Bittman and others continue to press the importance of locally-grown food over organic. For many of us, diverting our eating habits from “normal” American culture is the bigger issue. There are many hurdles between a Big Mac and a with grassfed beef patty between buns made of organic wheat and topped with a slice of organic tomato and a few shreds of organic lettuce, spread with safflower-based organic mayonnaise and ketchup made without high-fructose corn syrup.
The aforementioned expense is one. But there are many others, including eating out (at restaurants or in other homes) and eating for health – if I’m trying to eat five fruits and vegetables a day in February, I will look to Chilean grapes way more than I reach for a stored rutabaga. So sue me.
Making good choices about what we eat, like all of life, is as much about the journey as the destination. You’re not going to peel the American cheese off a hamburger served by your future mother-in-law (if you’ve been raised right) and you’re not going to hell if you buy a green pepper in January. I hope.
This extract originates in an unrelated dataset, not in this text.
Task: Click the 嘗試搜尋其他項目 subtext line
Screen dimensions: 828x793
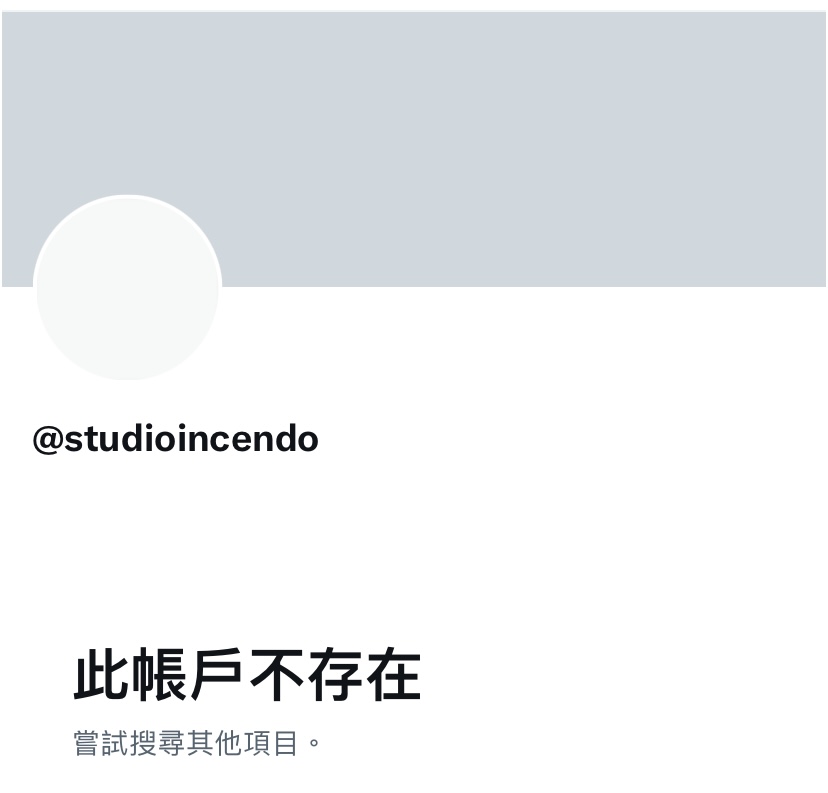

The point is we do what we can do, buy in season when we can, write the occasional email to our representatives and keep learning. When the food in season tastes great, so much the better. Hooray for berry season.
Kentucky panna cotta
This is Kentucky panna cotta because we like our strawberries sweetened with sugar. If you want to make the Italian version, add a tablespoon of sugar, a tablespoon of balsamic vinegar and a few grindings of black pepper to the strawberries. Very Continental.
1 package unflavored gelatin (1 scant tablespoon)
¾ cup sugar
2 cups heavy cream
16 ounces sour cream
1 teaspoon vanilla
Strawberry sauce:
2 cups strawberries
1/3 cup sugar
Sprinkle gelatin over ¼ cup cold water and set aside to soften for 5 minutes.
In a saucepan, combine sugar, heavy cream and gelatin. Stir over medium heat to dissolve gelatin and sugar. Remove from heat and cool to warm. Add sour cream and stir until no lumps remain. Stir in vanilla.
Spray a 2-quart mold or bowl with cooking spray (or line it with plastic wrap). Pour cream into mold and chill. When ready to serve, dip the mold into warm water for 10 seconds, cover the mold with a plate, then turn the whole thing over. Give a gentle shake if you have to until the panna cotta drops onto the plate. Serve slice of cream with pools of strawberry sauce. Serves 8.
Strawberry sauce: Cut strawberries into small pieces and place in a non-reactive container (plastic, glass etc.). Add sugar and allow to stand at least 20 minutes. Stir to dissolve sugar.